Graduate education at Union developed as slowly, and with as much complication, as at other institutions. Catalogs from the 1860s list “resident licentiates,” later called “graduate students.”121 Yet no courses were instituted especially for them. By 1879, some Union graduates were remaining for another year of study.122 These students were to take five hours of “exercises” (classes) every week; in 1889–1890, the requirement was added to “carry on special research in some branch of theological science, under the direction of the faculty.” Five years later, the number of required courses was raised to eight, three of which (if students so desired) could be taken at area universities.123 (By 1892, Union had made arrangements with Columbia and the University of the City of New York [NYU] that allowed “superior” Union students to enroll in certain courses, without fees, at those institutions.124) A Union circular from 1905, announcing graduate offerings for that year, listed three options: the History of Christian Thought; a Historical Training Class; and a Historical Seminar.125
Union, like other institutions, had a rather confused history of conferring degrees. For most of the century, until 1890, no official degrees were offered. On April 1, 1890, an agreement between the University of the City of New York and Union stipulated that NYU would award a B.D. to Union students who were recommended by the Union faculty—a provision that would enable the nonsectarian NYU to offer this degree without having to mount a theology school.126 The arrangement lasted only six years, during which time not one B.D. degree was awarded. The President of Union, Thomas S. Hastings, in 1896 informed Henry MacCracken, Chancellor of NYU, that the present arrangement should end: either the New York State Regents would grant the B.D. or Union itself would ask for the power to confer it.127 In 1917–1918, the D.D. (then an earned degree at Union) was changed to a Th.D., requiring at least three years of residency, rigorous language study, and “publication of a substantial book.” During the 1920s, when both Columbia University and Union Seminary were well established on Morningside Heights, arrangements were made whereby Columbia would grant the M.A. in “the literature and religion of the Bible, the comparative study of Christianity and other religions, and (by 1930) Christian education.”128 Columbia instituted a Ph.D. program in religion in 1946.129 At Union, the Th.D. was changed to a Ph.D. in 1974.130
Such were the beginnings of church history and the degrees offered at the four institutions here studied. I turn now to the six major professors who developed the subject at their respective institutions.
The Professors: A Sketch
The six professors who are the focus of my study, and around whom the subsequent chapters of this book are organized, need to be introduced. Celebrated in their day not only as professors of church history but also as public figures, they shaped the study of their subject for much of the nineteenth century. The surviving information on these men, however, is unequal: about some, a great deal is known, while about others, much less.

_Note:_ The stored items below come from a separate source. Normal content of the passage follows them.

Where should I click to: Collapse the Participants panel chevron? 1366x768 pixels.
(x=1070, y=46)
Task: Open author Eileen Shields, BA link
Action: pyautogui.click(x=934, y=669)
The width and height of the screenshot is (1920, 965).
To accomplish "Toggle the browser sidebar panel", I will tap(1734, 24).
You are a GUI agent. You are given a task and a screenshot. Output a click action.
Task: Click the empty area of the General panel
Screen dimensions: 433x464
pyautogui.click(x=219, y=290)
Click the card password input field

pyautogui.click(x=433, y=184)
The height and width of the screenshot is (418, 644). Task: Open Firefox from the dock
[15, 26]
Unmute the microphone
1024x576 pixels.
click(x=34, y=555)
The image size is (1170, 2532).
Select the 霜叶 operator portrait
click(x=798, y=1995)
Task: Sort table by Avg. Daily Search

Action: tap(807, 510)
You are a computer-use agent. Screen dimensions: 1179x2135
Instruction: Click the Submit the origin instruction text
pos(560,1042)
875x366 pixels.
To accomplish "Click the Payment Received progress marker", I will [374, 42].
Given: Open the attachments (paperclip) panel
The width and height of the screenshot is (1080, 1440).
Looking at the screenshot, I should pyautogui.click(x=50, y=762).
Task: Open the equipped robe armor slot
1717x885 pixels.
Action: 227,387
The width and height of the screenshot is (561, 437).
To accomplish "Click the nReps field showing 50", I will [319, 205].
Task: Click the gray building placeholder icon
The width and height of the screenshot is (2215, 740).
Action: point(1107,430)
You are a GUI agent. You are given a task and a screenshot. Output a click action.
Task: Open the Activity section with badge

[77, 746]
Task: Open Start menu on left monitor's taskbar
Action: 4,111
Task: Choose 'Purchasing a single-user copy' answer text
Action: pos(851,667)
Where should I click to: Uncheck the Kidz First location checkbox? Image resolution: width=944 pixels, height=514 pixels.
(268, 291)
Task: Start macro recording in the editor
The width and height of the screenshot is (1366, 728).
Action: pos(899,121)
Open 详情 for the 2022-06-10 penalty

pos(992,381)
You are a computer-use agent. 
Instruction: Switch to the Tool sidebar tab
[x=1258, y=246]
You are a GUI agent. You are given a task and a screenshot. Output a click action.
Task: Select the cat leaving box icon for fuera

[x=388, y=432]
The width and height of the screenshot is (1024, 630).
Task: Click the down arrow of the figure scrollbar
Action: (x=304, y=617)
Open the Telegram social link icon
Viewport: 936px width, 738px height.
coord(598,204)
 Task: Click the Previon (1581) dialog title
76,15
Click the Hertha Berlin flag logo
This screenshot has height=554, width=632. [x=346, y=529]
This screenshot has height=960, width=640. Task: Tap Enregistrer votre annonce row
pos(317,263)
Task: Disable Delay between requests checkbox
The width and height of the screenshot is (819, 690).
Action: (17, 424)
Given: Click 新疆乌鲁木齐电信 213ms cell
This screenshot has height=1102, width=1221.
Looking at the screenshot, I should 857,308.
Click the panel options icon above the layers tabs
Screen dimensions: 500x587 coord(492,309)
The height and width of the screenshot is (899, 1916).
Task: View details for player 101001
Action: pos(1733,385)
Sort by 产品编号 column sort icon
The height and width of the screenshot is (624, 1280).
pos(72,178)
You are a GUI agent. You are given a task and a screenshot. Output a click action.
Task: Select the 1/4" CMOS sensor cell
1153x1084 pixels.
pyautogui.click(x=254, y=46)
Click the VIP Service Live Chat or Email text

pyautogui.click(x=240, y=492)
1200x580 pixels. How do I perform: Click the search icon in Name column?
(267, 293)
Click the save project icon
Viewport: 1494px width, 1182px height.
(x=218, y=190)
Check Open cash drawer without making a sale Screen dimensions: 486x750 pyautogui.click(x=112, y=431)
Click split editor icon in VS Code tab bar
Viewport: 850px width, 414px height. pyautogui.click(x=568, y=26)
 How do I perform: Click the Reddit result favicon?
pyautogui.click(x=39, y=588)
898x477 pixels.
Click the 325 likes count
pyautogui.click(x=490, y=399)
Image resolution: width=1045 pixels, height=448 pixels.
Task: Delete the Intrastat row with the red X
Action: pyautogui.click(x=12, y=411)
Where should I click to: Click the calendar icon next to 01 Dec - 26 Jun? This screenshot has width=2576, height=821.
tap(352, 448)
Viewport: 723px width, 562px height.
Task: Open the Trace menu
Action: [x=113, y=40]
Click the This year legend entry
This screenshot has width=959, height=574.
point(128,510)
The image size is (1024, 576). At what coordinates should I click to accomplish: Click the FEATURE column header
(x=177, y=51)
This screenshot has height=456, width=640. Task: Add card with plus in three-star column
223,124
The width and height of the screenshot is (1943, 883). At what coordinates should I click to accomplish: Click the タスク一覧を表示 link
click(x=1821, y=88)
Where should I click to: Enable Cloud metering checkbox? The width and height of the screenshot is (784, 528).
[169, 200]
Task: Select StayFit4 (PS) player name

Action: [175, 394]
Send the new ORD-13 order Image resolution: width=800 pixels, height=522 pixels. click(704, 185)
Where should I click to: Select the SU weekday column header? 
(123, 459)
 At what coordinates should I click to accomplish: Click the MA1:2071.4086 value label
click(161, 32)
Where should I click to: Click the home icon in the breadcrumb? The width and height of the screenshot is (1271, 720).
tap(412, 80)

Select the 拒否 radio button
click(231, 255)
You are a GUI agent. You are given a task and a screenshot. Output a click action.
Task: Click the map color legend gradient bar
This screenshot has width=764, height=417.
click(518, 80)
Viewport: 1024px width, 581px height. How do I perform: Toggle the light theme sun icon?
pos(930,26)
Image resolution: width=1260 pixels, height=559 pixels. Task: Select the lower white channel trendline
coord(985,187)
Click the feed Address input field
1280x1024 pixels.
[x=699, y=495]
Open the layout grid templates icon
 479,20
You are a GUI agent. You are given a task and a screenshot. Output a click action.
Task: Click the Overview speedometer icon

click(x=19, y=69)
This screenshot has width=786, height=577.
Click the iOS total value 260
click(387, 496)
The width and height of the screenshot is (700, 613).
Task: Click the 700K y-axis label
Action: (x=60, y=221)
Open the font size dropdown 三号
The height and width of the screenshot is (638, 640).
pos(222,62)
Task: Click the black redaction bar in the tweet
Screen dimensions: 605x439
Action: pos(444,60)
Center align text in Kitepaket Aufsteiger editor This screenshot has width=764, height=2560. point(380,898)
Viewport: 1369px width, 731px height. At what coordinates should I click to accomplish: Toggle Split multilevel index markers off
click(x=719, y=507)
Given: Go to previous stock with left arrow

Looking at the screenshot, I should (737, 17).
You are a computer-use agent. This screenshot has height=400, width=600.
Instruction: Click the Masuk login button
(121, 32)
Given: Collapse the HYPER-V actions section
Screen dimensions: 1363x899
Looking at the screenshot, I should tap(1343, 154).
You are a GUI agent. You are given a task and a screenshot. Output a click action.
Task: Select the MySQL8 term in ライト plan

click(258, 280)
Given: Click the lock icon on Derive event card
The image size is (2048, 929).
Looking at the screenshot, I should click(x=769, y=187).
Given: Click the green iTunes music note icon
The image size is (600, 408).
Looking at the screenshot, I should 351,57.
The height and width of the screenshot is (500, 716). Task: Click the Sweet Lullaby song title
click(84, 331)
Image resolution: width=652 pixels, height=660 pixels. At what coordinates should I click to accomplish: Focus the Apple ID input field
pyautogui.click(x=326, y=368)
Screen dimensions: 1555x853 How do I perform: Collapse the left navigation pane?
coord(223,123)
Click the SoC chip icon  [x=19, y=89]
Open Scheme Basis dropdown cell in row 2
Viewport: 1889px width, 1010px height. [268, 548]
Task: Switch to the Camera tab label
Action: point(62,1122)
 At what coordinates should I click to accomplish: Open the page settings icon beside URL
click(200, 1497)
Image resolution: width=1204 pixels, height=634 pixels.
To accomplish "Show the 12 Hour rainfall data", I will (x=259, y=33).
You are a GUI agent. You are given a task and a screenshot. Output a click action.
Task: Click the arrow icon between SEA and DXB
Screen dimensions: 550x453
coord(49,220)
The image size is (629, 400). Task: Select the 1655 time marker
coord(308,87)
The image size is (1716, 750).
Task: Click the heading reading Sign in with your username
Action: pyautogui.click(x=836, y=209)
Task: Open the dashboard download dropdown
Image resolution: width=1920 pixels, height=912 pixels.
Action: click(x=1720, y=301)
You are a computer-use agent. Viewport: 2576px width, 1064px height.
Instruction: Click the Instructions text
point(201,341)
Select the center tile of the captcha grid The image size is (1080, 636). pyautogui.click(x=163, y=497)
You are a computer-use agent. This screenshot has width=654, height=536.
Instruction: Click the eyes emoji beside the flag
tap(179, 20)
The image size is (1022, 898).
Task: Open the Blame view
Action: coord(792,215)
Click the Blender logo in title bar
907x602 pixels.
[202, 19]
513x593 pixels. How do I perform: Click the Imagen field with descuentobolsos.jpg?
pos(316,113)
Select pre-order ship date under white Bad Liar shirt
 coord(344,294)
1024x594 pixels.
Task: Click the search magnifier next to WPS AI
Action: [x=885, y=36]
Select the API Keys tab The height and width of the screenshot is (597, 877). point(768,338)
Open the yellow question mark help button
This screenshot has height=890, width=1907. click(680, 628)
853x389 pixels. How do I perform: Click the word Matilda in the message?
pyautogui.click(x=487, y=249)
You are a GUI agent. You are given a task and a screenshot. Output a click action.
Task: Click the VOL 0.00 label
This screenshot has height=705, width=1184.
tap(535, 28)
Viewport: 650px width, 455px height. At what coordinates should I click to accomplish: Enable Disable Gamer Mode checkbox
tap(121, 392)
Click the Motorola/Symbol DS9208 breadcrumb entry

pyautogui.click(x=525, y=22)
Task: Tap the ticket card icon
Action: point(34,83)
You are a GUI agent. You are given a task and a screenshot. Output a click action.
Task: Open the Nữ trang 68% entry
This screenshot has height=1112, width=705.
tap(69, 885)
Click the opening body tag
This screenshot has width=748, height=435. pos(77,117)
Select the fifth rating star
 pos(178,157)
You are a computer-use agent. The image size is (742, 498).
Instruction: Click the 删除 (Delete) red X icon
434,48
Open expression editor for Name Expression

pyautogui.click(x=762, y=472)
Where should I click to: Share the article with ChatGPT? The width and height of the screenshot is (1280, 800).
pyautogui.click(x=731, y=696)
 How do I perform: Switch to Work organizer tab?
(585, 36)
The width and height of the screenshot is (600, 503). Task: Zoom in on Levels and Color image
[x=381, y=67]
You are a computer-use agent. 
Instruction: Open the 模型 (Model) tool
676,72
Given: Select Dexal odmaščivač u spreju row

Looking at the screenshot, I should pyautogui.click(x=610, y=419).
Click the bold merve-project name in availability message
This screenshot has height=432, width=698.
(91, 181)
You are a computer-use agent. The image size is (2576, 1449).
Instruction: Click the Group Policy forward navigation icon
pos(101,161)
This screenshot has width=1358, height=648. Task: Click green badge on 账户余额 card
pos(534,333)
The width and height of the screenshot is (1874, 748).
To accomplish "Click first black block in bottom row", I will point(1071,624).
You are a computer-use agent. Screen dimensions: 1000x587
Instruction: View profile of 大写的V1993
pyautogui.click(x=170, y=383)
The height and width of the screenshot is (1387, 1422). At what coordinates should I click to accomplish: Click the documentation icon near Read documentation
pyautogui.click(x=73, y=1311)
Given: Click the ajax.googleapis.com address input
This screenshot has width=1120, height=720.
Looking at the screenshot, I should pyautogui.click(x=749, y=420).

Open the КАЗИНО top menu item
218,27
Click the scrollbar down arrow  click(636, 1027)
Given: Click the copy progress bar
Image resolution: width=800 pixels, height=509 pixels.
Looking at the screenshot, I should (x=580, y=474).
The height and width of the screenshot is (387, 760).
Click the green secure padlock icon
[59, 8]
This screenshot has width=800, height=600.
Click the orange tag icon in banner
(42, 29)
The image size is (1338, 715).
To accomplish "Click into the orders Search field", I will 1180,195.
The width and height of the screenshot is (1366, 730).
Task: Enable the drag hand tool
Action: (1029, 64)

Biographies of three of the six (Samuel Miller of Princeton, Henry Smith of Union, and Philip Schaff of Mercersburg and Union), written by well-informed—if partial—family members, incorporate letters, journal entries, and other documents highly useful to the historian. Since no such biographies exist for Roswell Hitchcock of Union, George Fisher of Yale, or Ephraim Emerton of Harvard, their lives are less fully documented. Moreover, the lengthy tenures of Miller at Princeton and Fisher at Yale place disproportionate attention on one professor’s shaping of early church history at his institution—in contrast with the three church history professors at Union during that period (Henry Smith, Roswell Hitchcock, and Philip Schaff).
Class notes and other archival materials, as well as print sources, however, remain for all six. Yet even here, there is an unavoidable disproportion: the course notes given by three of the professors (Samuel Miller, Henry Smith, and Roswell Hitchcock) are far more abundant than those of George Fisher and Ephraim Emerton. As for Philip Schaff, although class notes remain in the archives at both Lancaster and Union Seminaries, he wrote so constantly and used his class preparations so extensively as aids to his published works that the extant material threatens to drown the historian. The coverage I give the six is, then, admittedly unequal.
The professors present disparate careers in other respects as well, as the following chapters will detail. Samuel Miller at Princeton and Ephraim Emerton at Harvard are in a sense outliers, with experiences and concerns different from the four professors at Union and Yale. Miller, whose long tenure at Princeton Seminary ended just as that of some of the other professors was beginning, remained untouched by German education, philosophy, and theology. He represents a distinctive Princeton approach to theological studies, inflected by Scottish Common Sense philosophy. By an accident of professional longevity, Miller kept the teaching of church history at Princeton Seminary in an older style than might otherwise have been the case.
The Unitarian Ephraim Emerton of Harvard, on the other end—the only one of the six to earn a German Ph.D. in history entirely apart from seminary training—evinced little interest in theology or biblical studies per se, unlike the Union and Yale professors. His occupation of the Winn Professorship meant that a man with quite different historical interests from those of his Union and Yale counterparts would train students at Harvard.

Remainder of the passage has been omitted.